(Stored records)
■ ■ ■ ■ ■

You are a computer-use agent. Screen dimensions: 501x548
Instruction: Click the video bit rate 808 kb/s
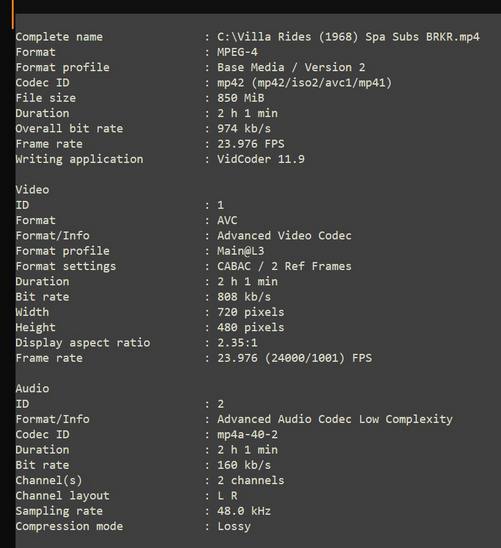pos(244,297)
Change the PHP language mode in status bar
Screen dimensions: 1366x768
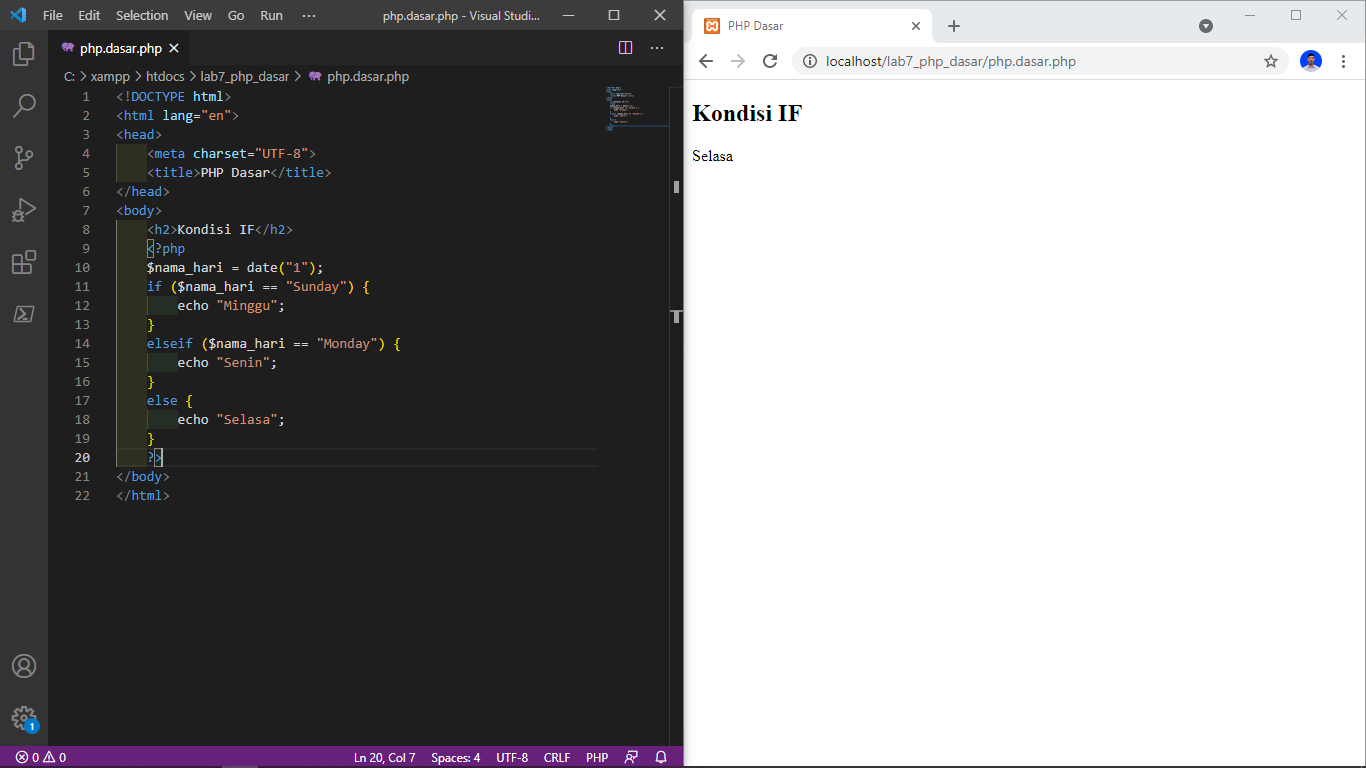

■ ■ ■ ■ ■

Skipping any pictures, copy the entries exactly as they appear.

You are a computer-use agent. Screen dimensions: 501x548
Instruction: Click the video bit rate 808 kb/s
pos(244,297)
Change the PHP language mode in status bar
Screen dimensions: 1366x768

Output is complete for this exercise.